DIBOLL — The tight knit community of Mill 77 — the Georgia-Pacific Diboll Lumber Plant — is celebrating 125 years of operation this year.
Throughout the facility there are many team members who are second-, third- and fourth-generation workers with GP and they have created an atmosphere that encourages hard work, growth and family.
“It’s a family atmosphere now and it always has been,” Matt Amason, a fourth-generation employee, said. “And I guarantee you that when Mill 77, that name is put out there in the industry, people recognize it. It’s a recognizable brand.”
Amason has worked for Georgia-Pacific for 36, nearly 37 years.
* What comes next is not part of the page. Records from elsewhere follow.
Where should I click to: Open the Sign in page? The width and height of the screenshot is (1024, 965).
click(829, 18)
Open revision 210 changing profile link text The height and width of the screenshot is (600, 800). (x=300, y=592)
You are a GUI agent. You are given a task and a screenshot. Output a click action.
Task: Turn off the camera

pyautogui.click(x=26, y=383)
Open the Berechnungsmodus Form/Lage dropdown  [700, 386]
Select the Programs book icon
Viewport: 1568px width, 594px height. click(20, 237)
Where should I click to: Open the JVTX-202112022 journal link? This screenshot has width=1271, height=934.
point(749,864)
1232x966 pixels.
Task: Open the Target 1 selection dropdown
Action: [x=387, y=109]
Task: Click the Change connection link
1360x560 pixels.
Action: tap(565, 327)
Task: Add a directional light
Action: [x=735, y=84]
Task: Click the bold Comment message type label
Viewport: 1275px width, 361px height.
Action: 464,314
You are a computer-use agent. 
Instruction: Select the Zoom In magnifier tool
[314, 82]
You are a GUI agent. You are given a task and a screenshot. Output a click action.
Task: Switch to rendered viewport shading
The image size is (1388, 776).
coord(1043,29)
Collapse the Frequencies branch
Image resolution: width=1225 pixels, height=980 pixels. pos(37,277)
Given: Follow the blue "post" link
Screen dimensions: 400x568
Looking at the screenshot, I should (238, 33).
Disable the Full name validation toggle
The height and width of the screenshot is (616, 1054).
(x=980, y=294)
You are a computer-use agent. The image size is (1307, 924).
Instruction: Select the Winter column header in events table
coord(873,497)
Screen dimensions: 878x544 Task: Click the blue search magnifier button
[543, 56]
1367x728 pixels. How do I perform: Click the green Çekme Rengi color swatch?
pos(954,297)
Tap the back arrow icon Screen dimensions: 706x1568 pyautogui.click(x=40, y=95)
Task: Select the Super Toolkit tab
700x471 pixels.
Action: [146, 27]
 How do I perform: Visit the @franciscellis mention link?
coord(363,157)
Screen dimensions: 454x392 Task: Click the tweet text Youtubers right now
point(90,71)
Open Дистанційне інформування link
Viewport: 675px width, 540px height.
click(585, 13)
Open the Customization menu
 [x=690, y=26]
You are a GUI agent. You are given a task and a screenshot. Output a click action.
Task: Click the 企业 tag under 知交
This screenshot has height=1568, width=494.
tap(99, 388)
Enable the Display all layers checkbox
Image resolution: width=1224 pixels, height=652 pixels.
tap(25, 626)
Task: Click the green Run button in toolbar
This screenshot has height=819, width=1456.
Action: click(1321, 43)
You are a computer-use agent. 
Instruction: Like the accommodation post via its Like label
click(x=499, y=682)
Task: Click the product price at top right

While he is now the dry end superintendent at the Diboll Plant, this is not his first, and may not be his last, position in the company.
“Wow, that’s what I say when I realize it’s been that long,” he said.
“He started when he was five,” a friend said while passing.
Amason said he works closely with friends from elementary school, junior high and high school. They get together and all know each other’s families, he said.
“There is a tight knit community within these gates here,” he said. “There are guys I’ve worked with for over 30 years. I know them, their kids — I’ve watched their kids play ball.”
He recognizes the integral part that GP plays in people’s lives. He laughed about the fact that many people used to have to come to the mill to pay their electricity bill because that’s where the electricity was generated in town.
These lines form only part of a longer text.